The prison grounds were home to one woman, Alice Shelter Dow who was the wife of Warden George Dow. They had with them their two young children. I think Alice enjoyed the company (she was new to Utah and lived in a very isolated situation).
To avoid impropriety, Alice became an impromptu prison matron and was made the “turnkey” of Belle’s cell. There was a storage room outside the prison walls and the Warden decided to convert it into a cell. Other Latter-day Saint women—and Rudger Clawson—would later stay in this same cell. . . .
Luckily, Belle was allowed to walk the grounds, host visitors, and receive gifts.
She had a very different experience from that of the general population within the walls.
The prison had to improvise to house Belle during her stay.
As mentioned up front, the focus on Belle Harris in the interview was primarily due to the recent online publication of the Belle Harris Prison Journal. The journal is a small, but significant one:
Most of our publications are organized by year, or even decade, Belle’s journal is short enough to be organized by month. It is twenty-nine printed pages, so interested parties can read it in a single sitting, unlike, say, the Joseph Smith Papers.
Part of the significance of the journal is what was recorded in it:
I hate to conflate rarity and significance, but really there isn’t another journal like it. Of the women who were imprisoned, Belle Harris had the longest stay—and she is the only one to keep a journal during that time. . . .
I also believe it is significant because the journal was written very early on in the Raids. Most people tend to overlook the impact of the Edmunds Act and lump it in with the Edmunds-Tucker Act in 1887. While I understand the impulse, I believe this period of church history merits more precise analysis.

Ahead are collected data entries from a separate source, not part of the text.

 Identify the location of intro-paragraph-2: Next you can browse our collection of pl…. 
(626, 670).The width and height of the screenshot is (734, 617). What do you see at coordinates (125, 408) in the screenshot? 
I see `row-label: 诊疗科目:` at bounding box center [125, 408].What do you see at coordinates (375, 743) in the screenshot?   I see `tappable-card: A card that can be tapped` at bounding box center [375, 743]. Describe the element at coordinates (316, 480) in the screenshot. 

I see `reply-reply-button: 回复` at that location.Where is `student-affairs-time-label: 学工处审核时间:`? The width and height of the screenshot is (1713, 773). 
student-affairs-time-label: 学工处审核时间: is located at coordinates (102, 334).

But another reason that the publication is significant is what it portends for the Church Historian’s Press:
The prison journal of Belle Harris is a sign of the department’s ongoing commitment to diversity and inclusion in the catalog and in our publications.

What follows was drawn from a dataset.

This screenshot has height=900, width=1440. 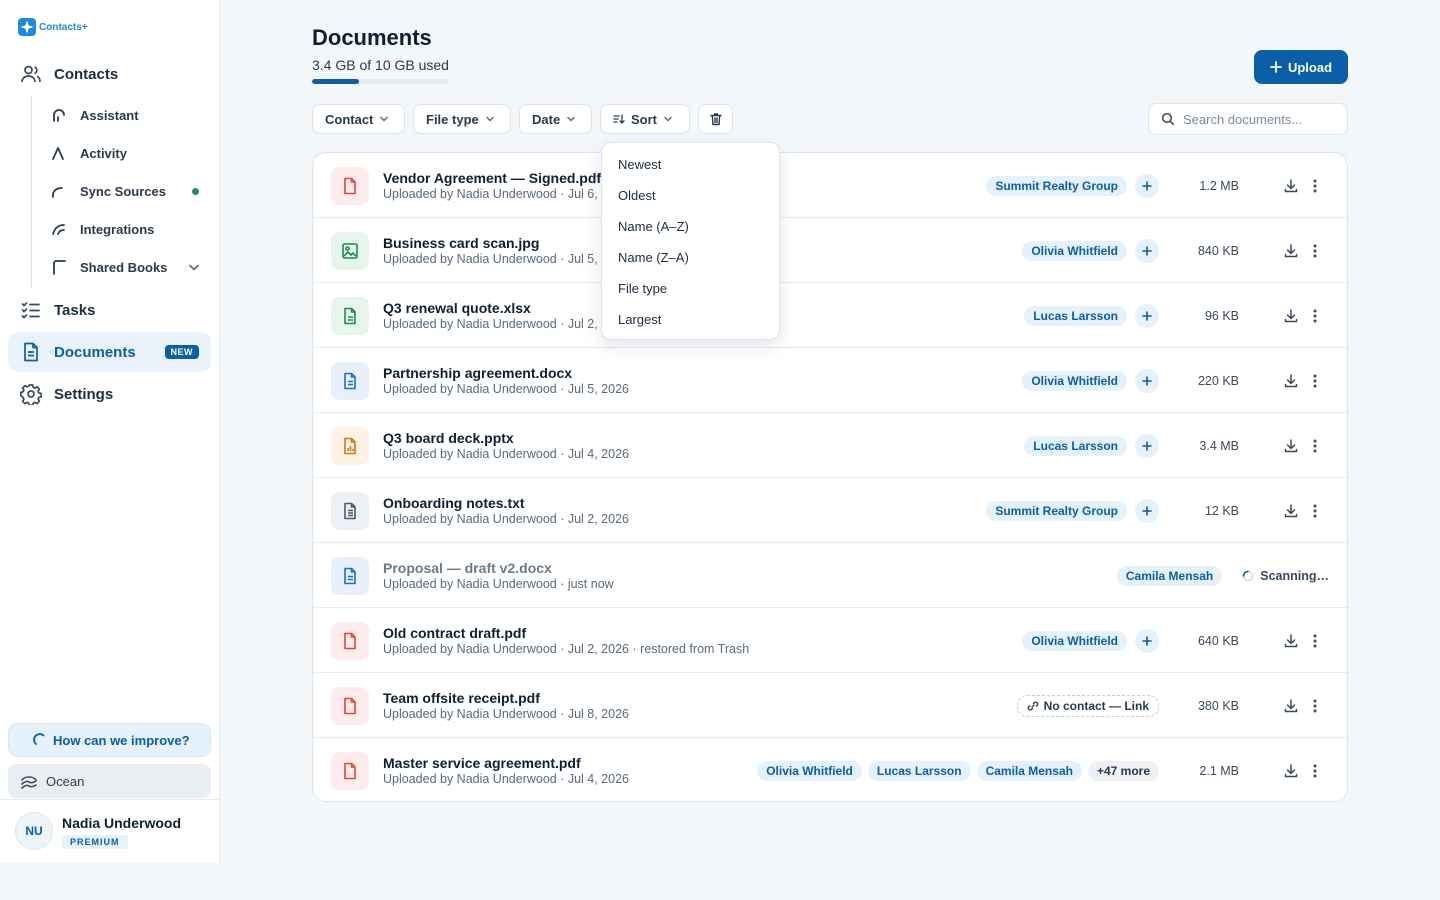 What do you see at coordinates (53, 27) in the screenshot?
I see `app-logo: Contacts+` at bounding box center [53, 27].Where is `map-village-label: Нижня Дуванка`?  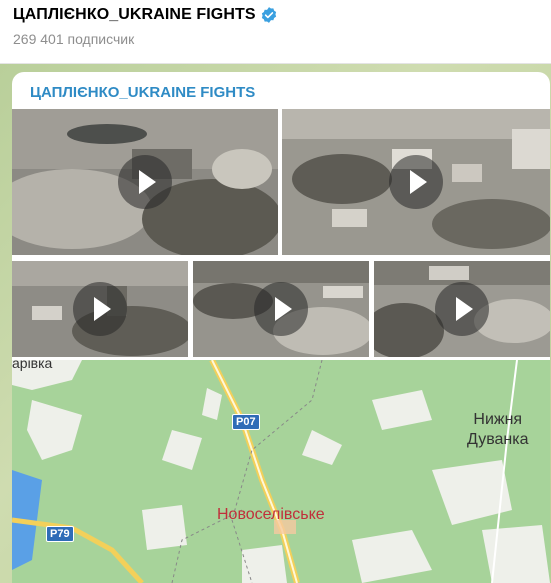
map-village-label: Нижня Дуванка is located at coordinates (498, 430).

I was part of the Asia-pacific acquisitions team for a short time, and it is encouraging to see the large number of oral histories and journals that the Church History Department is continually collecting from all over the globe. I think we can plan on seeing those documents getting a treatment similar to the Harris journal in the future.
The Belle Harris journal is a notable resource for historians to use and a good sign for the future of resources made available through the Church Historian’s Press.